吳子健　吳桂玲　陳達(dá)婷　蘇瀾　陳春蓉　葉錦霞　洪振強(qiáng)

【摘 要】目的：探究巴戟天-牛膝醇提物（M-AAE）對(duì)體外培養(yǎng)的SD大鼠軟骨細(xì)胞G1/S周期蛋白與mRNA含量表達(dá)的影響，為其防治骨關(guān)節(jié)炎的臨床應(yīng)用提供依據(jù)。方法：①用乙醇加熱回流法獲得其醇提物成分；采用機(jī)械-酶消化法分離SD大鼠膝關(guān)節(jié)處的關(guān)節(jié)軟骨，建立體外培養(yǎng)細(xì)胞模型并進(jìn)行鑒定；②MTT法檢測(cè)M-AAE對(duì)軟骨細(xì)胞增殖特性的影響，使用倒置相差顯微鏡鏡下觀察軟骨細(xì)胞狀態(tài)；③PCR、Western blot法分別檢測(cè)體外培養(yǎng)大鼠軟骨細(xì)胞經(jīng)M-AAE的0，75，150，300 μg·mL-1 DMEM溶液干預(yù)48 h后的mRNA、蛋白含量的表達(dá)。結(jié)果：①軟骨細(xì)胞經(jīng)Ⅱ型膠原法染色后，陽性對(duì)照組胞漿區(qū)域浸染為棕黃色；②經(jīng)MTT檢測(cè)M-AAE對(duì)軟骨細(xì)胞增殖具有一定的時(shí)效-量效關(guān)系，其最佳干預(yù)時(shí)間和濃度分別為48 h和150 μg·mL-1；③M-AAE干預(yù)軟骨細(xì)胞后，各加藥組細(xì)胞周期蛋白依賴性激酶-4（CDK4）、細(xì)胞周期蛋白D1 （Cyclin D1）的mRNA與蛋白含量的表達(dá)量均明顯高于0 μg·mL-1組，其中以150 μg·mL-1組的表達(dá)量最高（P < 0.01），75 μg·mL-1組和300 μg·mL-1組在CDK4及Cyclin D1 mRNA上比較，其表達(dá)量差異無統(tǒng)計(jì)學(xué)意義（P > 0.05）。結(jié)論：M-AEE可上調(diào)CDK4、Cyclin D1 mRNA及蛋白表達(dá)，對(duì)SD大鼠軟骨細(xì)胞具有一定的促增殖作用。

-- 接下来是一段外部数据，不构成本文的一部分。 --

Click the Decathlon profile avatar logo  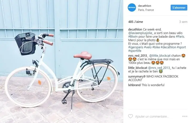[x=132, y=8]
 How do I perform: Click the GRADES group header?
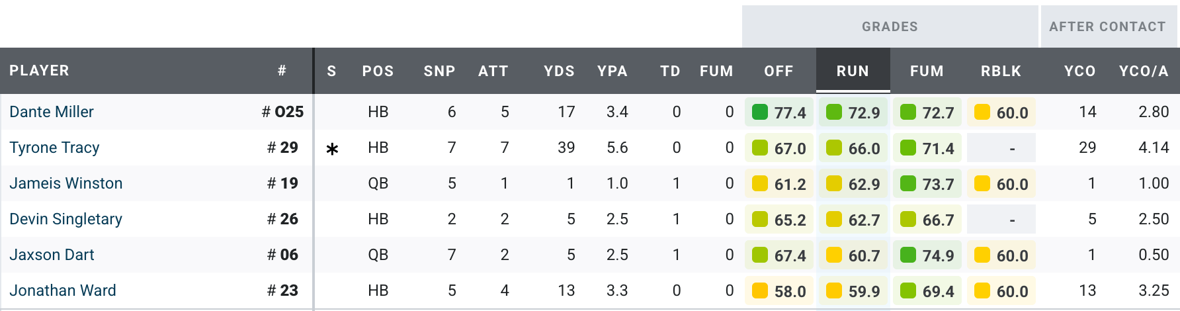coord(890,26)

【關(guān)鍵詞】 骨關(guān)節(jié)炎；巴戟天；牛膝；醇提物；軟骨細(xì)胞；增殖；大鼠

骨關(guān)節(jié)炎（osteoarthritis，OA）是一種臨床常見的骨科退行性疾病，由于生物力學(xué)作用異常等疊加因素的影響，引起關(guān)節(jié)軟骨代謝及修復(fù)功能失衡，進(jìn)而加劇關(guān)節(jié)軟骨退變，造成關(guān)節(jié)損害。臨床表現(xiàn)常以關(guān)節(jié)反復(fù)性疼痛、腫脹、活動(dòng)障礙為主。鑒于其發(fā)病周期長(zhǎng)、致殘率高等特點(diǎn)，對(duì)其防治具有重要現(xiàn)實(shí)意義[1-2]。目前，治療OA的方法眾多，大致可分保守治療和手術(shù)治療兩大類。其中，保守治療以藥物為主，西醫(yī)主要有口服和局部給藥兩種方式，前者因非甾體抗炎藥等產(chǎn)生的胃腸道不良反應(yīng)而使用受限，而后者可有感染危險(xiǎn)且效果也非常有限；手術(shù)方法作為一種補(bǔ)救措施，因其并發(fā)癥較多，影響因素復(fù)雜，且術(shù)后需要長(zhǎng)時(shí)間康復(fù)，遠(yuǎn)期療效有待進(jìn)一步考證。中醫(yī)藥療法治療具有多靶點(diǎn)、療效顯著、副作用小、適合長(zhǎng)期治療等優(yōu)勢(shì)[3]。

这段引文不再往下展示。